Be Consistent With Your Support
You know how much you support your child. You’re behind them all the way. Yet it can often be surprisingly easy to fall into the trap of inconsistency. When this happens, it manifests as being overly supportive one day, and barely present the next. If you truly want to support your child, you need to make sure that you are being as consistent with that support as you can. That means turning up rain or shine, and supporting them when they don’t do so well. And the other side of that is just as important, albeit often overlooked: don’t let them get ahead of themselves when they do well. Consistency comes hand in hand with balance.

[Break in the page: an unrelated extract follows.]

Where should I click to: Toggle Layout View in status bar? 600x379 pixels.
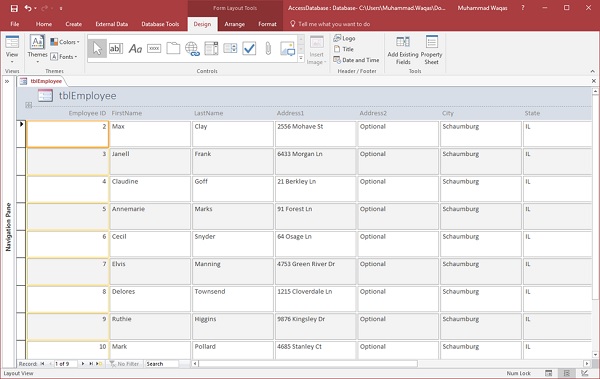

Ultimately, it is your child’s sport, and their time. Although you want to be there and act accordingly to support them, you also need to do what you can to allow them to have the control. If you find you are struggling to do this, it will probably show in the swimming itself. By all means retain your parental powers, but when you’re at the pool, it’s all about them. This approach will work wonders in terms of helping them to appreciate the sport better - and appreciate your presence all the more as well.
Respect The Coach
We all know how tough it can be when the coach seems to not quite be doing their job. Disagreements between parents and coaches happen all the time - but with the right attitude, there is no reason they need to get in the way of your child’s success. Do your best at all times to maintain a continual respectful relationship with the coach. When there is a problem to be discussed, do so at the right moment and in private, ideally without your child present, you want them to be able to retain their respect for the coach - otherwise, their swimming will suffer too.
Keep Their Gear Up To Date
Children love new kit, this doesn't always have to be the most expensive swimwear or accessories, but if they look trendy, then there is a great chance they'll feel good too. There is a huge range of colours swimwear and accessories available for both boys and girls, starting from very affordable prices. Don't let their swimwear hold them back!
As long as you approach it in the right way, there is no reason that you need to worry about the coach, your child or anyone else. You can support your child, while also respecting and being respected in turn by those around you. That will be better for everyone - and your child will notice the difference too.